Tindakan Diperlukan 1: Tentukan apakah tiap pernyataan berikut sesuai dengan kutipan teks tentang kucing kampus, lalu jawab ya atau tidak beserta kata-kata penentunya yang dikutip persis dari teks. (a) Peduli Kucing ITB menjalin kerja sama dengan banyak klinik hewan. (b) Wawancara tentang perawatan kucing liar di kampus dilakukan secara tatap muka. (c) Mambet dan para pengurus memberi makan kucing dari dalam lingkungan kampus.
Tindakan Diperlukan 2: Menurut kutipan teks tentang kucing kampus, siapa Koordinator Mahasiswa UIPH?
Tindakan Diperlukan 3: Lanjutkan teks tentang perawatan kucing kampus mulai dari kalimat terakhirnya.

Kutipan Teks:
☆ ☆ ☆ ☆
Selain terus giat memberi makan kucing dari luar pagar kampus dan meminta bantuan satpam kampus, Mambet dan para pengurus juga terus membawa kucing untuk disteril. Seperti Kucing UGM, Peduli Kucing ITB bekerja sama dengan banyak klinik hewan yang memberi potongan harga sampai menggratiskan biaya streril kucing.
Rumah singgah
Cerita bagaimana merawat kucing liar di kampus terungkap dalam wawancara virtual dengan Koordinator Mahasiswa UIPH Mayke Ruth serta tiga anggota Mutiara Liswanda, Siti Sahana Aqesya, dan Vanessa Nathania, serta peneliti Fakultas Hukum UI Gita Lestari, Kamis (15/7/2021).
☆ ☆ ☆ ☆
Baris yang Diberikan:
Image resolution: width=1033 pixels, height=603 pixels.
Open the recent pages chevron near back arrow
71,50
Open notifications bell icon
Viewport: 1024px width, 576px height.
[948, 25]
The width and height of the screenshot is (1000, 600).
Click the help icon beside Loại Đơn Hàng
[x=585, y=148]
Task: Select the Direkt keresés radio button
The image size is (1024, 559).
☆ ☆ ☆ ☆
Jawaban Akhir 1:
(a) Ya: "Peduli Kucing ITB bekerja sama dengan banyak klinik hewan"
(b) Tidak: "wawancara virtual"
(c) Tidak: "memberi makan kucing dari luar pagar kampus"

Jawaban Akhir 2: Mayke Ruth.

Jawaban Akhir 3:
”Sebelumnya, kami bertemu tahun 2019, ketika ada insiden relokasi hewan liar di kawasan UI, padahal ada komunitas yang merawatnya. Lalu, grupnya berlanjut dengan berbagi cerita hewan peliharaan. Saat pandemi, komunitas di fakultas vakum, kucing dan anjing tidak terurus, akhirnya kami mengambil alih,” kata Aqesya, mahasiswa Fakultas Ilmu Pengetahuan Budaya (FIB) UI.
Selain memberi makan dua kali seminggu, mereka juga melakukan steril kucing serta merawat hewan yang sakit. Untuk menampung kucing yang sakit, mereka menyewa rumah singgah. Vanessa menunjukkan suasana rumah singgah untuk merawat lima kucing dan dua anjing. Salah satu penghuninya, Merry, kucing yang kehilangan telinga kirinya karena tumor.
”Merry ditemukan di Farmasi UI, telinganya sudah luka, pas dibawa ke klinik, harapannya hidup tinggal 50 persen. Kami tetap merawat dia. Ketika ditawarkan untuk diadopsi enggak ada yang mau. Ya udah, kami rawat sendiri saja,” kata Vanessa sambil mengelus telinga Merry.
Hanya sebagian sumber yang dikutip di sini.